Following receipt of the consent of the holders of at least a majority in aggregate principal amount of the outstanding Notes, Alliance Laundry and ALC will execute a supplemental indenture providing for, among other things, the elimination of most of the restrictive covenants as well as certain of the events of default. However, the proposed amendments to the indenture will not become operative unless and until Notes validly tendered are purchased pursuant to the Offer. Except in certain circumstances, Notes tendered and consents delivered may not be withdrawn upon the earlier of (i) 5:00 p.m., New York City time, on Wednesday, September 22, 2010 and (ii) execution of the supplemental indenture.

The Offer is subject to conditions that are set forth in the Statement, including, without limitation, (i) the receipt of the required consents to amend and supplement the indenture governing the Notes in connection with the Consent Solicitation and the execution of a supplemental indenture effecting such amendments by the applicable parties, and (ii) the receipt by Alliance Laundry of net proceeds from a new debt financing on terms acceptable to Alliance Laundry and ALC that will aggregate to an amount that is sufficient to pay the total consideration (including the consent payment) in respect of all Notes (regardless of whether tendered) plus estimated fees and expenses relating to the Offer, as more fully described in the Statement.

Alliance Laundry and ALC have engaged BofA Merrill Lynch as Dealer Manager and Solicitation Agent for the Offer. Persons with questions regarding the Offer should contact BofA Merrill Lynch at (888) 292-0070 (toll free) or (980) 388-9217 (collect). Requests for copies of the Statement or other tender offer materials may be directed to Georgeson Inc., the Information Agent, at (866) 628-6021 (toll free) or (212) 440-9800 (collect).
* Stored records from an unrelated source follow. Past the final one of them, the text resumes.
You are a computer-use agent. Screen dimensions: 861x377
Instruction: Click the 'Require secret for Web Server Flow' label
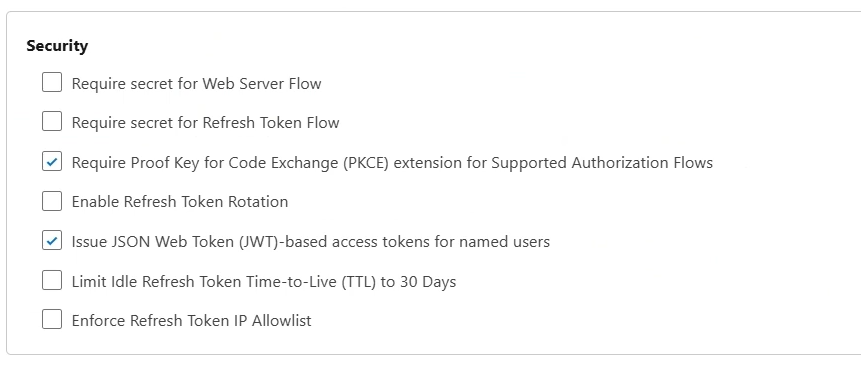(197, 83)
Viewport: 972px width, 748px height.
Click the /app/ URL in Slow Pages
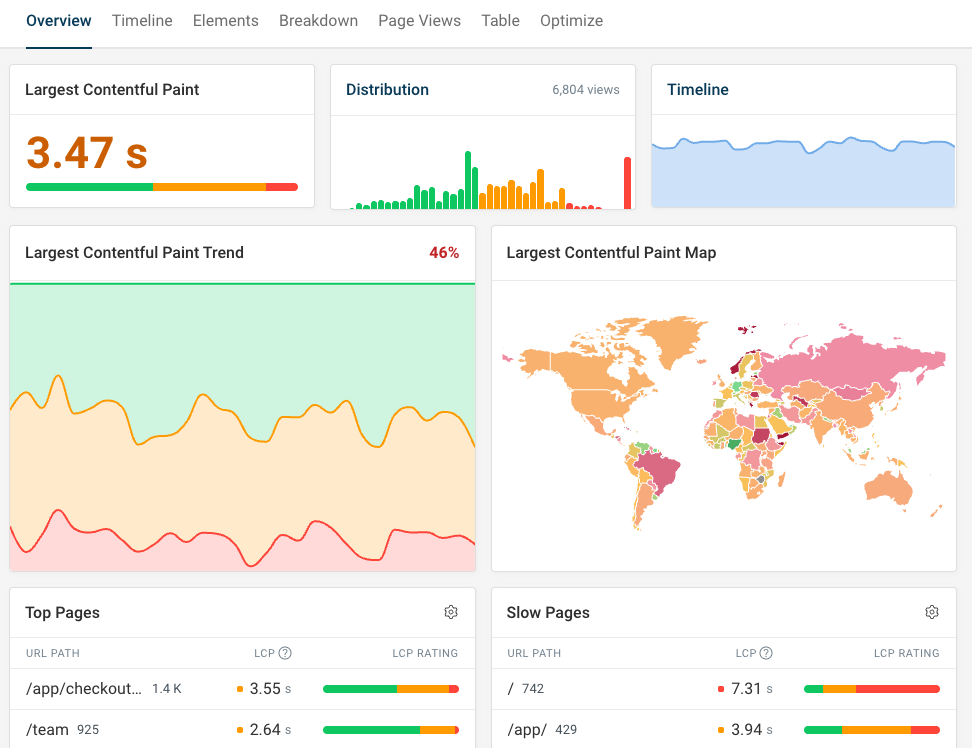click(527, 730)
This press release does not constitute an offer to purchase the Notes or a solicitation of consents to amend the related indenture. The Offer is made solely pursuant to the Statement. The Offer is not being made to holders of Notes in any jurisdiction in which the making or acceptance thereof would not be in compliance with the securities, blue sky or other laws of such jurisdiction.


About Alliance Laundry Systems LLC

Based in Ripon, Wis., Alliance Laundry Systems LLC is a leading global manufacturer of commercial laundry products and provider of services for laundromats, multi-housing laundries and on-premises laundries. Alliance Laundry offers a full line of washers and dryers with load capacities from 12 to 200 pounds for commercial and consumer use. The company’s products are sold under the well-known brand names Speed Queen®, UniMac®, Huebsch®, Cissell® and IPSO®.
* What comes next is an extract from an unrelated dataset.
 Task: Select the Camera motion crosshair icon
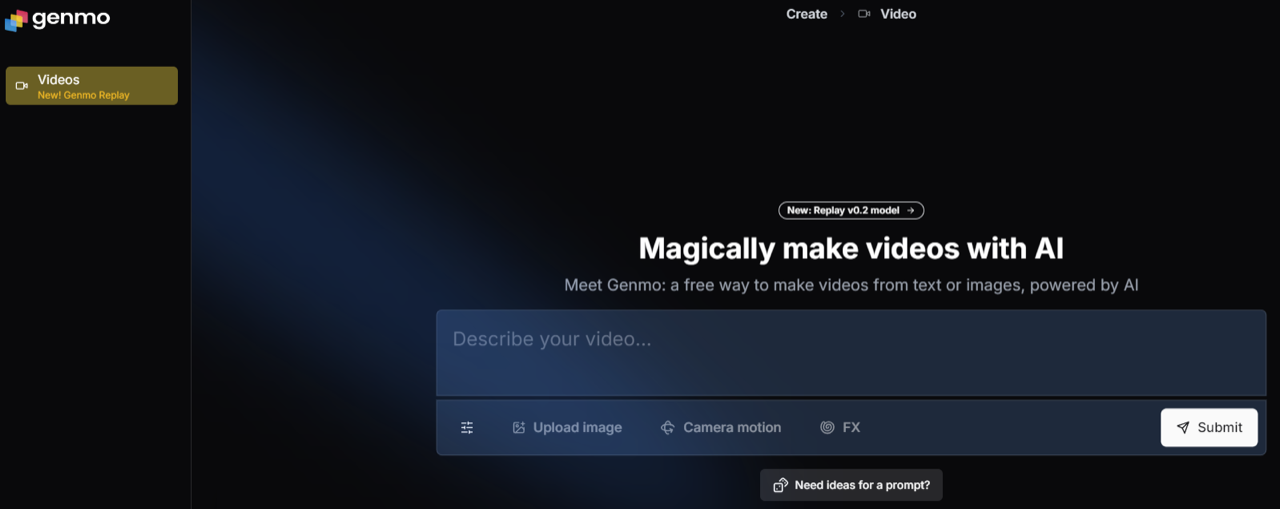coord(668,427)
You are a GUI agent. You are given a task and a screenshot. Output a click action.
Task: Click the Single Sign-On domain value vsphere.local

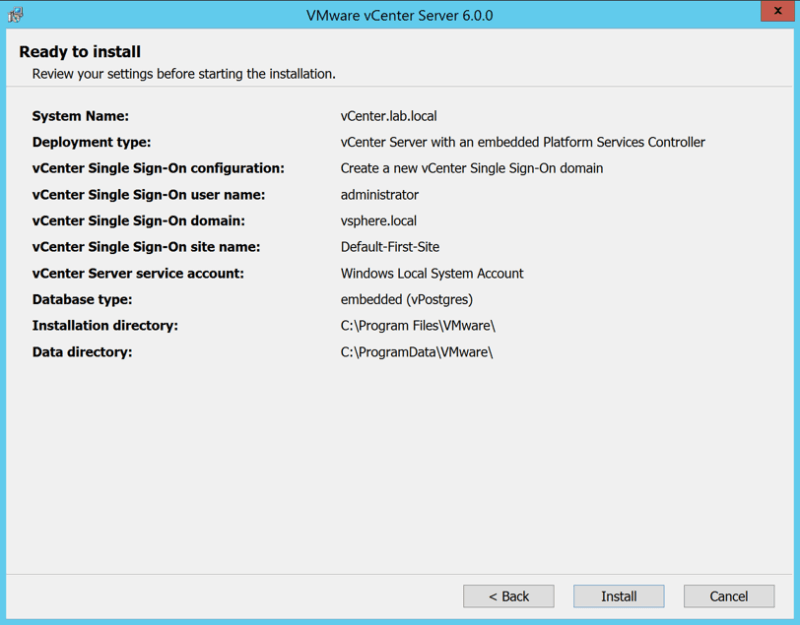(x=378, y=220)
This press release contains forward-looking statements conveying management’s expectations as to the future based on current plans, estimates and projections. Forward-looking statements involve inherent risks and uncertainties and Alliance Laundry cautions you that a number of important factors could cause actual results to differ materially from those contained in any such forward-looking statement. The forward-looking statements contained in this press release include statements related to the Offer, including the Expiration Date, Consent Payment Deadline and possible completion of the Offer. Investors are cautioned not to place undue reliance on these forward-looking statements, which speak only as of the date hereof. Alliance Laundry does not undertake to update any of these statements in light of new information or future events, except, with respect to the Offer, as specifically set forth in this press release.